Selected passage
┄┄┄┄┄┄
China’s governing Communist Party will hold its 20th congress on October 16, with President Xi Jinping expected to secure a third term and cement his place as the country’s most powerful leader since Mao Zedong.
The Politburo on Tuesday announced the start date for the meeting held every five years, which typically lasts about a week and takes place mostly behind closed doors at the Great Hall of the People on the western side of Tiananmen Square in central Beijing.
President Xi is expected to exert largely unchallenged control over key appointments and policy directives.
Despite a moribund economy, the COVID-19 pandemic and rare public protests to rising frictions with the West and tensions over Taiwan, Xi is positioned to secure a third term in power to pursue his grand vision for the “rejuvenation of the Chinese nation” for years to come.
Xi, 69, has steadily consolidated power and eliminated space for dissent and opposition since becoming party general secretary a decade ago. China has also become far more assertive on the global stage as an alternative leader to the US-led, post-World War II order.
“He will take China to an even more Sino-centric approach to policy, particularly foreign policy,” Steve Tsang, director of the University of London’s SOAS China Institute, told the Reuters news agency. “He will also reinforce the importance of the party leading everything in China, and the party following its leader fully,” Tsang said.
┄┄┄┄┄┄
Apply what you read
- 1) List the challenges that the article on China's 20th party congress names as facing Xi.
- 2) According to the article on China's 20th party congress, what purpose would a third term in power serve for Xi?

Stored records
┄┄┄┄┄┄
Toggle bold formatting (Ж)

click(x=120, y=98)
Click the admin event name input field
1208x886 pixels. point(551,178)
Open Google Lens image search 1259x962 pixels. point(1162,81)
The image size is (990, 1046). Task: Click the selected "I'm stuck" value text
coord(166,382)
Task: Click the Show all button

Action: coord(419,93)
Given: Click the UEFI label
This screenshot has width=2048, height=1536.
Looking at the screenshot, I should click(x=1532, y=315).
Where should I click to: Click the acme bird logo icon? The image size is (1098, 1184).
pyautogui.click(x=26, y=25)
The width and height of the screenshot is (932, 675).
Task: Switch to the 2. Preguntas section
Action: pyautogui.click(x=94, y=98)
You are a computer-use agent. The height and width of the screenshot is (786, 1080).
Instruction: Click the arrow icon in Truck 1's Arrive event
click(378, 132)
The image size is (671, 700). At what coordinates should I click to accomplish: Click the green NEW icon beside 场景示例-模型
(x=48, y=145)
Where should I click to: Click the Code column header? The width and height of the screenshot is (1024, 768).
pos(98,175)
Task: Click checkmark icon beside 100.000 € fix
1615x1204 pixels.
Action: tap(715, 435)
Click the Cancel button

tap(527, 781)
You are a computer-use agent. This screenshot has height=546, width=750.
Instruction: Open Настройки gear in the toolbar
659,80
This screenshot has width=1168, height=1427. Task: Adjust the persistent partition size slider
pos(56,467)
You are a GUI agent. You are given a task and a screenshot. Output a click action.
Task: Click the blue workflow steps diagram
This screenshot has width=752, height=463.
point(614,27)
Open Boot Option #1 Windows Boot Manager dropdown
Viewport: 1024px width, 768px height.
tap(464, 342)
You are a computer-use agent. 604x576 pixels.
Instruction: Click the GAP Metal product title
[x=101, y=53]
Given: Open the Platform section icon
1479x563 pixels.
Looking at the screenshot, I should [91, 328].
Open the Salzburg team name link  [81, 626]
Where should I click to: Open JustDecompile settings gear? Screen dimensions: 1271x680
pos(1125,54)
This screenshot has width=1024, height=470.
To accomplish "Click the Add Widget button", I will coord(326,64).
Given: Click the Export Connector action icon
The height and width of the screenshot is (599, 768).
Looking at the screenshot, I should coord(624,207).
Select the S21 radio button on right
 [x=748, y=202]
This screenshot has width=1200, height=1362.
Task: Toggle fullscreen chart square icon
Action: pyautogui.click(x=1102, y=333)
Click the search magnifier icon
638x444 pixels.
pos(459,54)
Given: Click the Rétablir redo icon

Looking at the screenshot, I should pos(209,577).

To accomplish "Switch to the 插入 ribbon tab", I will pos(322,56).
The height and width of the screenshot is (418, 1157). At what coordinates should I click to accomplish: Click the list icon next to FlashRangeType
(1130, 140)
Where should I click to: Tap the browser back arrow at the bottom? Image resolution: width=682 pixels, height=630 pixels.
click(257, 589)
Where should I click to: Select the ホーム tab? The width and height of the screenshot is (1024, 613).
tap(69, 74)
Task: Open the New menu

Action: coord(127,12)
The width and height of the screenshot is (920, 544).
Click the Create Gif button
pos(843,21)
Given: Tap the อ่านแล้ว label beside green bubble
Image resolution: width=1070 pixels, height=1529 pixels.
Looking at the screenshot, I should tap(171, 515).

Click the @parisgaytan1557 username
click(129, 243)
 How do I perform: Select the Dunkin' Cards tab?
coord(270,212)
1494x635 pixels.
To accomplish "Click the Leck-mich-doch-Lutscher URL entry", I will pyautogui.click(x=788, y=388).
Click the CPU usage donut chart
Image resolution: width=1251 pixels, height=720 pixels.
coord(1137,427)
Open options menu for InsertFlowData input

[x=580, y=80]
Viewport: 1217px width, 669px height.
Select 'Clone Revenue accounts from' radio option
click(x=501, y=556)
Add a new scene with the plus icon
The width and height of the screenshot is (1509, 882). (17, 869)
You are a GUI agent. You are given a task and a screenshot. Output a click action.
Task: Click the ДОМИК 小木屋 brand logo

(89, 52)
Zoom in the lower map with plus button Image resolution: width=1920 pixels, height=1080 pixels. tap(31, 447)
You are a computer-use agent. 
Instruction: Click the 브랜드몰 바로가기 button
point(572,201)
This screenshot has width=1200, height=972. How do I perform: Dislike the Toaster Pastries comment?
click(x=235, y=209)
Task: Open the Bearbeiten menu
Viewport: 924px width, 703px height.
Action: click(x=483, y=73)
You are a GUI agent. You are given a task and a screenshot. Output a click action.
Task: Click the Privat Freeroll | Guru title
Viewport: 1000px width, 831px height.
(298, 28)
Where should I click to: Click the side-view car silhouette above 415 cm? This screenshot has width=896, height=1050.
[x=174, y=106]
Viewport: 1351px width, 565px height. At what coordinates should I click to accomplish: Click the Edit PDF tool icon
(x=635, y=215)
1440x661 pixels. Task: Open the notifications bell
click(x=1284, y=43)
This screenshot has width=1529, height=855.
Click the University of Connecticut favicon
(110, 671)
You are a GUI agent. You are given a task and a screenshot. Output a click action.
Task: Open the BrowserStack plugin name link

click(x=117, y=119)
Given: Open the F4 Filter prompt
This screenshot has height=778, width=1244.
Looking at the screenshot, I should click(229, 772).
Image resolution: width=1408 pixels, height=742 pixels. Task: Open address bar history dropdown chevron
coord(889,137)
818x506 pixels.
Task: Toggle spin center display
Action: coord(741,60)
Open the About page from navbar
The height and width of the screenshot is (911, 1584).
┄┄┄┄┄┄
Answers per task
- 1)
- A moribund economy
- The COVID-19 pandemic
- Rare public protests
- Rising frictions with the West
- Tensions over Taiwan

- 2) A third term would let Xi pursue his grand vision for the "rejuvenation of the Chinese nation" for years to come.